Jungfreisinnige gegen Energieplanwirtschaft

May 01, 2016

Die Jungfreisinnigen Thurgau (JFTG) lehnen das Energiegesetz einstimmig ab und sprechen sich damit gegen eine zwanghafte, nationalistische Energiepolitik aus. Unter dem Scheinargument «Arbeitsplätze bleiben hier» verkauft die CVP und deren Bundesrätin ein wildes Sammelsurium von staatlichen Eingriffen, Abgaben und Steuern. Dabei baut das neue Energiegesetz auf eine unrealistische Planungsgläubigkeit von Verwaltung und Regierung. Die JFTG vertrauen jedoch auf die Begeisterung jedes einzelnen für nachhaltige Energiekonzepte, weil ein Konsumwandel nur ohne staatlichen Brandbeschleuniger und dafür mit privatem Innovationsgeist langfristig finanzierbar ist.

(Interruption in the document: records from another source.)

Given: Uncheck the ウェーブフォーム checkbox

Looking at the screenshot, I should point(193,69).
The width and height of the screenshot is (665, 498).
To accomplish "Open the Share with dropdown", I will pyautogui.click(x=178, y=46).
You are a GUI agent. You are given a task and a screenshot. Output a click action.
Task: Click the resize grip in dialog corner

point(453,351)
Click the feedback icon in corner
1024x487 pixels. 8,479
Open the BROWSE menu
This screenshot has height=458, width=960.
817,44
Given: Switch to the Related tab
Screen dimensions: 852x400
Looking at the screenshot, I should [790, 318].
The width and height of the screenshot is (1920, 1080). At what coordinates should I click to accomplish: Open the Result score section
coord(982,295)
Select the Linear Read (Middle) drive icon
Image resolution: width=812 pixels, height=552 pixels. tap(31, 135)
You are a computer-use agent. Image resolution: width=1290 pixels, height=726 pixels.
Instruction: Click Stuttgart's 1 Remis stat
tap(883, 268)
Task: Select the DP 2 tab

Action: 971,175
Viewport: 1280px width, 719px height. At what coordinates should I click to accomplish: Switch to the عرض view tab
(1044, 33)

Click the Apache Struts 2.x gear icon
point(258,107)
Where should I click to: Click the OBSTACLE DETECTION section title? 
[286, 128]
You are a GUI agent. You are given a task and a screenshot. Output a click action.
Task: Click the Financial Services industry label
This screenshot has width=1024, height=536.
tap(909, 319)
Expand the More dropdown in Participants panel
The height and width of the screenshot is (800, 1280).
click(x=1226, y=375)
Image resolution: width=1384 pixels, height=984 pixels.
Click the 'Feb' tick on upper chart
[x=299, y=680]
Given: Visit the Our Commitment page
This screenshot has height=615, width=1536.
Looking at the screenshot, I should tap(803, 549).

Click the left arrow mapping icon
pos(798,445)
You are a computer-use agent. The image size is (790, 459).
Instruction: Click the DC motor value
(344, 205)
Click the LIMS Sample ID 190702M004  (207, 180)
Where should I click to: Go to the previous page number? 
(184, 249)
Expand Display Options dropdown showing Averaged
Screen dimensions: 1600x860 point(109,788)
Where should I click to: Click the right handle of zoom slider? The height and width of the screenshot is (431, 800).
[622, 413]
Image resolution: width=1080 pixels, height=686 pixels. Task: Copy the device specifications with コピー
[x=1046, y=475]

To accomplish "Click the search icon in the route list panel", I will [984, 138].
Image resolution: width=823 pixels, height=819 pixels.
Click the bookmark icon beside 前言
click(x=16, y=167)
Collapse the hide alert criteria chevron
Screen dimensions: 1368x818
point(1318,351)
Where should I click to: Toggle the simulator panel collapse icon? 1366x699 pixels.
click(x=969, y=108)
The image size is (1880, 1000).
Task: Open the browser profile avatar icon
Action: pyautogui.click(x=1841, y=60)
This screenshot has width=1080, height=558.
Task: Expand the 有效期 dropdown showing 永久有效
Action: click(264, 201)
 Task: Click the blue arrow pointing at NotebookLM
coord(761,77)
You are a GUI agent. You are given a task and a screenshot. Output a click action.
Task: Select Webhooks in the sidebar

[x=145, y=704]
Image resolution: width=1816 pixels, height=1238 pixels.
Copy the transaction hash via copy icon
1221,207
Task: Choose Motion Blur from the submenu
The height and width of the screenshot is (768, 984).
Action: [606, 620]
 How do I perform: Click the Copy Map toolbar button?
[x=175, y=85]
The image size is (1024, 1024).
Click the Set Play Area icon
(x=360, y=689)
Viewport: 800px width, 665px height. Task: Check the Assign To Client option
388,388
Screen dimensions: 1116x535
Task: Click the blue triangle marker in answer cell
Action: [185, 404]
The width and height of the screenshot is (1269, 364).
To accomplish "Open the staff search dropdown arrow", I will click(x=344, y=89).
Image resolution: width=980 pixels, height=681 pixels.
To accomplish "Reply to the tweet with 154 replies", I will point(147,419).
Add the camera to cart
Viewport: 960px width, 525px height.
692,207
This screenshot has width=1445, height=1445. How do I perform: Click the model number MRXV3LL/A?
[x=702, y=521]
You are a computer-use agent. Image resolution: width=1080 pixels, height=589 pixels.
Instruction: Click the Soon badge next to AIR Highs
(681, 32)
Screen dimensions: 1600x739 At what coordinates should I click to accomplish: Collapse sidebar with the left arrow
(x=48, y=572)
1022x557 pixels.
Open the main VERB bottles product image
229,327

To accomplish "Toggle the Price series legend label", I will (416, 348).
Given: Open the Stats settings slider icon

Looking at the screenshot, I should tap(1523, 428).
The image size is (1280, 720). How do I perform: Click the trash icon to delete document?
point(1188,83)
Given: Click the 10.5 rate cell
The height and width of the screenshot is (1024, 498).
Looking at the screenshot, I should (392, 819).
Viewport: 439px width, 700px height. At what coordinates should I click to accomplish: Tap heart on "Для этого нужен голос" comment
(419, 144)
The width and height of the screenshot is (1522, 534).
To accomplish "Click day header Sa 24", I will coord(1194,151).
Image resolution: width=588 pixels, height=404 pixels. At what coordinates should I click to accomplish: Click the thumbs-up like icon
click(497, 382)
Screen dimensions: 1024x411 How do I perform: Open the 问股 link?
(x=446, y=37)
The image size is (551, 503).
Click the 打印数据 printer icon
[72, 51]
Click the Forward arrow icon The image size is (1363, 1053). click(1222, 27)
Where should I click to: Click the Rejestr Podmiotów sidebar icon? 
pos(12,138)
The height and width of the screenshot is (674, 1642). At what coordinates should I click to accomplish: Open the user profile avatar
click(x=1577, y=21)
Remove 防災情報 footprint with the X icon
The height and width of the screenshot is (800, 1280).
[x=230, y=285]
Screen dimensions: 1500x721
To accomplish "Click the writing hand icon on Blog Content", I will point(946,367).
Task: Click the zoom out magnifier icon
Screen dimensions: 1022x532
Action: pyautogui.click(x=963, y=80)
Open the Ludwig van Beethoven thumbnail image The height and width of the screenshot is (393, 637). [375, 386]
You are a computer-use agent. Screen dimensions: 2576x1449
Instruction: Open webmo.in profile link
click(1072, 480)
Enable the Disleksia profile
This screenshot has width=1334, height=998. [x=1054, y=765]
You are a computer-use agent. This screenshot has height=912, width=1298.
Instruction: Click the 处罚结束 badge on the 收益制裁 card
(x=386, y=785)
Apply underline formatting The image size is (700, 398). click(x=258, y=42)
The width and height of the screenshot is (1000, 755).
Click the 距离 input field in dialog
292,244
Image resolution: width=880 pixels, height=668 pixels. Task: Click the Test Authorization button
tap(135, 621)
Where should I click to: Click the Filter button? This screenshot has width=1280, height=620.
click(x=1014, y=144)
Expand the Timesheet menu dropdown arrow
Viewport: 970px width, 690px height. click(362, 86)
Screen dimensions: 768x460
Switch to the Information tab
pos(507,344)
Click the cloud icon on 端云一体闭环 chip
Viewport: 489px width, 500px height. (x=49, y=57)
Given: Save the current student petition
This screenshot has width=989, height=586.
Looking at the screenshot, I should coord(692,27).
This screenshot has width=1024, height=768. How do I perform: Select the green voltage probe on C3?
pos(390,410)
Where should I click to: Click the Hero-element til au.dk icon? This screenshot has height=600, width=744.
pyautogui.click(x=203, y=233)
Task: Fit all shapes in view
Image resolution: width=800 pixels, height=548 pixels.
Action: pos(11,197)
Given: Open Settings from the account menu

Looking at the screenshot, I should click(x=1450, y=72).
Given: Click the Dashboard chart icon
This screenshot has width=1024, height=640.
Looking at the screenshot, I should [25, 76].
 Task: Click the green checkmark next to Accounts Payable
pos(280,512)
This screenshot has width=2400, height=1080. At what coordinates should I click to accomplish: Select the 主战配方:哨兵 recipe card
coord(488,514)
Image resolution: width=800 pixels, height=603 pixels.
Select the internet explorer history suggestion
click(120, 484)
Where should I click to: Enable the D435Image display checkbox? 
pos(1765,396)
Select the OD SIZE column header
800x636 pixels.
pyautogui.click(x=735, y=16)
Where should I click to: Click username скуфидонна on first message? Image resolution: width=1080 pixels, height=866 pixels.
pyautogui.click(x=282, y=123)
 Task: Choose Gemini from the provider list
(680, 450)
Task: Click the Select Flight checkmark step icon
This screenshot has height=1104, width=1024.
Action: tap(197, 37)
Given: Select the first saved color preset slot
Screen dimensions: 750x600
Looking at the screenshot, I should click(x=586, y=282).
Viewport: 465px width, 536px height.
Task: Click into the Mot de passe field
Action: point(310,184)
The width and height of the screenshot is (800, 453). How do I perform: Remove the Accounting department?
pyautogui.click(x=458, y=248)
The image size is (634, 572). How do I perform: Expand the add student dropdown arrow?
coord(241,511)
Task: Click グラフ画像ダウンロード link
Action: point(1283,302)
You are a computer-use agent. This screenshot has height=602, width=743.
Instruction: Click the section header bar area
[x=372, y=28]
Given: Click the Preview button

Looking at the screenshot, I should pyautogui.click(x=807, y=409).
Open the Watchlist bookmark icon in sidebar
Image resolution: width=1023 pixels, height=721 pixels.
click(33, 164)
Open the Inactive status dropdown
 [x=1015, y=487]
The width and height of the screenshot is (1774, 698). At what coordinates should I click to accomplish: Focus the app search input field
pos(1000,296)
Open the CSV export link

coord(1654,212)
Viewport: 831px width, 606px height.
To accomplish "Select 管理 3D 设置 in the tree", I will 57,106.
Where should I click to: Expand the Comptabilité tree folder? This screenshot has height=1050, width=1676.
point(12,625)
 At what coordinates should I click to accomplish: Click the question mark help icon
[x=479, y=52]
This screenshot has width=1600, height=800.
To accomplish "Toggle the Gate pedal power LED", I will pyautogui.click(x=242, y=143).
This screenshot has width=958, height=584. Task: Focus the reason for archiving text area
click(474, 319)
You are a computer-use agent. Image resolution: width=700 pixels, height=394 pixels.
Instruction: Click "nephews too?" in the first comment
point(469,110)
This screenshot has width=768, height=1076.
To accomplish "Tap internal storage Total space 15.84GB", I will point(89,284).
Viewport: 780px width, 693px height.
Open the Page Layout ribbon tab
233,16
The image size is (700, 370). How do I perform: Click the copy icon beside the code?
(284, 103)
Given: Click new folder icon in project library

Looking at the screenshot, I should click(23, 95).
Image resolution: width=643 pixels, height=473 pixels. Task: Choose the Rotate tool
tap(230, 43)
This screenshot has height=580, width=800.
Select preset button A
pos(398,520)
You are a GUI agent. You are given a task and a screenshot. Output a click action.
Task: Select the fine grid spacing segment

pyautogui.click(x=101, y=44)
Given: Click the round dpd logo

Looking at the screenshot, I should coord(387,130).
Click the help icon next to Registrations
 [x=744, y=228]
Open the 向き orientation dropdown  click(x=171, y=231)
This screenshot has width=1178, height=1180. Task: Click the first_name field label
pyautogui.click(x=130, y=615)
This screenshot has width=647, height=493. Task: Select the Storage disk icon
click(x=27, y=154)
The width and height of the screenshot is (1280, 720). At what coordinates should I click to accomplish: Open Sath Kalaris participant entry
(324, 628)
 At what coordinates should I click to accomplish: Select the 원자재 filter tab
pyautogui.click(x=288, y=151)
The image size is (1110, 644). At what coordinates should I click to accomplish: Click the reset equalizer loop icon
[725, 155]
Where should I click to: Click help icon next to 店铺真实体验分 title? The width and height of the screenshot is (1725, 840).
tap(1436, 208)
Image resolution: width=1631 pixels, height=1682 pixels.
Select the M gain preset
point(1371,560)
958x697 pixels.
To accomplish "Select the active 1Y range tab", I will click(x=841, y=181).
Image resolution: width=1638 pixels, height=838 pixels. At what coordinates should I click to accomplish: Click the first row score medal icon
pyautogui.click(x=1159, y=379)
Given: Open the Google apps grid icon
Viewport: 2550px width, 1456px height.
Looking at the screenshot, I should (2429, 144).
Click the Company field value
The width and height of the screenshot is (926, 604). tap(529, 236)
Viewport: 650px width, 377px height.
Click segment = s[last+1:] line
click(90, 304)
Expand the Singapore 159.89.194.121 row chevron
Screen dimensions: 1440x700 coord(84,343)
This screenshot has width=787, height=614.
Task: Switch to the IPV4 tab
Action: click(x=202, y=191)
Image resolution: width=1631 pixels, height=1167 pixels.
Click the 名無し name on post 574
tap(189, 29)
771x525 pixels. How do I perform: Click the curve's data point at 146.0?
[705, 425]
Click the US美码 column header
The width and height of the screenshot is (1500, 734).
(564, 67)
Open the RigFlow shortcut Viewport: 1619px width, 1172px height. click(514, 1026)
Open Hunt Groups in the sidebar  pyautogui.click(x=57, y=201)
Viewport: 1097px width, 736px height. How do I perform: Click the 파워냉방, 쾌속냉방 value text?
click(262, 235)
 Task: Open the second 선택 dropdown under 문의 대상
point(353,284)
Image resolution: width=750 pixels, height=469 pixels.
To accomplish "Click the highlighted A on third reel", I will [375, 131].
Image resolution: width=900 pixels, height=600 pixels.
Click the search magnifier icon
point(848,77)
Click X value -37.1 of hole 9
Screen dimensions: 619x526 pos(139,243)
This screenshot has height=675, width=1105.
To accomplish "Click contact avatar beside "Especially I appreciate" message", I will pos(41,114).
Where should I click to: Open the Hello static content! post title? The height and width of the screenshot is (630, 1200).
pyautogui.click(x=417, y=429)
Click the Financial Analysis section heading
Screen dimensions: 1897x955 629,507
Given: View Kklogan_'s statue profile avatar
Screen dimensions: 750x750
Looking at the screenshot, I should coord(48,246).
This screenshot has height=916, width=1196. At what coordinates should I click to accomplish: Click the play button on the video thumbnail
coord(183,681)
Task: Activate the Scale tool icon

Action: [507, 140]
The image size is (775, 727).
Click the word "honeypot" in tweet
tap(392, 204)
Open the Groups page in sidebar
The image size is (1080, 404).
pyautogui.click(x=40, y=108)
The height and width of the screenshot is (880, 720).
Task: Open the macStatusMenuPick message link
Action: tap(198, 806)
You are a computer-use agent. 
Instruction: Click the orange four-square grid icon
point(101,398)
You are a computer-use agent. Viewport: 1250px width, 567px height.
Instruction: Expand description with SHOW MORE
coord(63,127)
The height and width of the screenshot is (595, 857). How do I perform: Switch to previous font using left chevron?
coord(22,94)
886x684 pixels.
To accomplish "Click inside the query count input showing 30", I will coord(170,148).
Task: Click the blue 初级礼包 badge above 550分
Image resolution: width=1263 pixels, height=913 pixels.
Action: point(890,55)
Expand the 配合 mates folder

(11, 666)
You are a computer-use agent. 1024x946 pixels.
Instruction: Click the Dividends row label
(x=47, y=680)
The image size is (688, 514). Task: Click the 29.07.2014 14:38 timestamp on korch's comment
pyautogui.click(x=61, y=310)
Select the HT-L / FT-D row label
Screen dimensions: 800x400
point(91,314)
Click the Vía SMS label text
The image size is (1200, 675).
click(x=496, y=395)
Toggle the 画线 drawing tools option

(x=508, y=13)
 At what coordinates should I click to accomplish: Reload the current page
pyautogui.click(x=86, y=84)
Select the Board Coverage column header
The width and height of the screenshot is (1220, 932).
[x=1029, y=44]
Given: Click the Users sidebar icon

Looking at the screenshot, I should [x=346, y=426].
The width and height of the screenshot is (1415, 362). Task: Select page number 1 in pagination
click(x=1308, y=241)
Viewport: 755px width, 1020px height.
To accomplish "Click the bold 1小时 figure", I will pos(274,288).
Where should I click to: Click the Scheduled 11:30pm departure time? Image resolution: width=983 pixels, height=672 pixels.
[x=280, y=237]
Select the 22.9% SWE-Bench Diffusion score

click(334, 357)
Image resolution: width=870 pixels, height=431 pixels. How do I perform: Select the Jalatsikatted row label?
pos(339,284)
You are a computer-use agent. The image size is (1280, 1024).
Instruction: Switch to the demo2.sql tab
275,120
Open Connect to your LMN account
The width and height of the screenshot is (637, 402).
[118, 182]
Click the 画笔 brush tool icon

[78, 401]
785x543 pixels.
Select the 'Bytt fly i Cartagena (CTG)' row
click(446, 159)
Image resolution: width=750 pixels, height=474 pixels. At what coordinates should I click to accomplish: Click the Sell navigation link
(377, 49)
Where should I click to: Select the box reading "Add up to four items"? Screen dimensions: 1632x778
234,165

An der Mitgliederversammlung blickte Präsident Lukas Weinhappl zudem auf ein spannendes Jahr mit vielen Anlässen und einem engagierten Kantonsratswahlkampf zurück. Ebenfalls schauten die Jungfreisinnigen in die Zukunft: Neu wurden Silvan Brunner (Wallenwil) und Ramon Weber (Tuttwil) in den Vorstand gewählt, beide besuchen die Kantonsschule Frauenfeld. Marcel Schuler (Ermatingen) trat nach sechs Jahren im Vorstand zurück, weil er nun bei der FDP Schweiz als Kampagnenverantwortlicher arbeitet.